╭─ ENTRIES PROVIDED

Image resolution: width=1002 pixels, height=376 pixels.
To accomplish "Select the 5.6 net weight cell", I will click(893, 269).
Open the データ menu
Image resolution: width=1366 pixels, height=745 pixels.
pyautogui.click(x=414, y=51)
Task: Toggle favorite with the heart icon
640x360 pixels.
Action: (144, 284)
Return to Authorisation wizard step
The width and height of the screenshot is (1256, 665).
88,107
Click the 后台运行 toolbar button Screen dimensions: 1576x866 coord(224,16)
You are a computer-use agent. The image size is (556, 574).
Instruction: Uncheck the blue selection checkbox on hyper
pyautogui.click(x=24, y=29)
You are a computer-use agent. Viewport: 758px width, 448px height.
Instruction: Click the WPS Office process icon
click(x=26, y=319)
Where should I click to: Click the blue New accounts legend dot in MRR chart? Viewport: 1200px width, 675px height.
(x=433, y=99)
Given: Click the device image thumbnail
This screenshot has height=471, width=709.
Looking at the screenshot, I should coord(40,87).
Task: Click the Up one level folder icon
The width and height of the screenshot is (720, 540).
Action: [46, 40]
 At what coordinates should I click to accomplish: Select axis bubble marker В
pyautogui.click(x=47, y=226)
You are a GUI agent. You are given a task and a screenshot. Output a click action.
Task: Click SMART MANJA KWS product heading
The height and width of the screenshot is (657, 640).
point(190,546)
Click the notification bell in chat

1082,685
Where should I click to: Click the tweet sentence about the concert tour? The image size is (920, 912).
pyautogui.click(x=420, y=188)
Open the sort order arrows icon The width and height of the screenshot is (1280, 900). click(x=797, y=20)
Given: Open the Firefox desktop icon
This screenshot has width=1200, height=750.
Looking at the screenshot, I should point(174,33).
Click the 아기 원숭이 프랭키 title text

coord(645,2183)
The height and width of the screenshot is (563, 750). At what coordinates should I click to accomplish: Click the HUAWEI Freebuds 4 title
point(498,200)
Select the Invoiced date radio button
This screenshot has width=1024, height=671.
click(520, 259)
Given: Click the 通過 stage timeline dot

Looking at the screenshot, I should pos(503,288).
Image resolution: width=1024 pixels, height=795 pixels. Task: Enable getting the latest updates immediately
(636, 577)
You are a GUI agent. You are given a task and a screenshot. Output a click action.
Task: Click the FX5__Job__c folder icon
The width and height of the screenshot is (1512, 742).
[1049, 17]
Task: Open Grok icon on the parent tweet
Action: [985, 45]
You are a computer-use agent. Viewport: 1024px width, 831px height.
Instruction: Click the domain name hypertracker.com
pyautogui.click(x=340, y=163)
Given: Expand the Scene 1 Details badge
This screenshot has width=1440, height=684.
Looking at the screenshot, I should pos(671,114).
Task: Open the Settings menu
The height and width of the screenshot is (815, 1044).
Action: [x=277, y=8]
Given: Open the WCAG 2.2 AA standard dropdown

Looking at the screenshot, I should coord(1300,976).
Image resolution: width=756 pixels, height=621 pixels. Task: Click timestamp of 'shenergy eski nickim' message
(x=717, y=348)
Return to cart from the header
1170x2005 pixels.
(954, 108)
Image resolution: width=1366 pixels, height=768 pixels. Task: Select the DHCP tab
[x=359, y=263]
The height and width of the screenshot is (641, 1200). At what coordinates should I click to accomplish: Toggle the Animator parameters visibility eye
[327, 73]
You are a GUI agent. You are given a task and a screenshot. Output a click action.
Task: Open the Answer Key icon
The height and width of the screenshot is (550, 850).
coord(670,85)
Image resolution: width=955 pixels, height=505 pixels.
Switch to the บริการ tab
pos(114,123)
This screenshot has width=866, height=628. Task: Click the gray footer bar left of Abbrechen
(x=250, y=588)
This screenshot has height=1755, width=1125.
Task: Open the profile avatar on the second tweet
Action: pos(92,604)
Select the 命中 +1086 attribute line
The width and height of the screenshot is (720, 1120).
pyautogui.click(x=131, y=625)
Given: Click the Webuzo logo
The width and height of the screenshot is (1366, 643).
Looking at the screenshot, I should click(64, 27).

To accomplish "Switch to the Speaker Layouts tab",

╰─

▶ [WHAT THIS TASK INVOLVES]: Starting at the line that has "Instruction: Uncheck the" in the records above, restate word for word every line until the one that has "You are a computer-use agent. Viewport: 1024px", and include that one as well.

▶ [ANSWER AREA]:
Instruction: Uncheck the blue selection checkbox on hyper
pyautogui.click(x=24, y=29)
You are a computer-use agent. Viewport: 758px width, 448px height.
Instruction: Click the WPS Office process icon
click(x=26, y=319)
Where should I click to: Click the blue New accounts legend dot in MRR chart? Viewport: 1200px width, 675px height.
(x=433, y=99)
Given: Click the device image thumbnail
This screenshot has height=471, width=709.
Looking at the screenshot, I should coord(40,87).
Task: Click the Up one level folder icon
The width and height of the screenshot is (720, 540).
Action: [46, 40]
 At what coordinates should I click to accomplish: Select axis bubble marker В
pyautogui.click(x=47, y=226)
You are a GUI agent. You are given a task and a screenshot. Output a click action.
Task: Click SMART MANJA KWS product heading
The height and width of the screenshot is (657, 640).
point(190,546)
Click the notification bell in chat

1082,685
Where should I click to: Click the tweet sentence about the concert tour? The image size is (920, 912).
pyautogui.click(x=420, y=188)
Open the sort order arrows icon The width and height of the screenshot is (1280, 900). click(x=797, y=20)
Given: Open the Firefox desktop icon
This screenshot has width=1200, height=750.
Looking at the screenshot, I should point(174,33).
Click the 아기 원숭이 프랭키 title text

coord(645,2183)
The height and width of the screenshot is (563, 750). At what coordinates should I click to accomplish: Click the HUAWEI Freebuds 4 title
point(498,200)
Select the Invoiced date radio button
This screenshot has width=1024, height=671.
click(520, 259)
Given: Click the 通過 stage timeline dot

Looking at the screenshot, I should pos(503,288).
Image resolution: width=1024 pixels, height=795 pixels. Task: Enable getting the latest updates immediately
(636, 577)
You are a GUI agent. You are given a task and a screenshot. Output a click action.
Task: Click the FX5__Job__c folder icon
The width and height of the screenshot is (1512, 742).
[1049, 17]
Task: Open Grok icon on the parent tweet
Action: [985, 45]
You are a computer-use agent. Viewport: 1024px width, 831px height.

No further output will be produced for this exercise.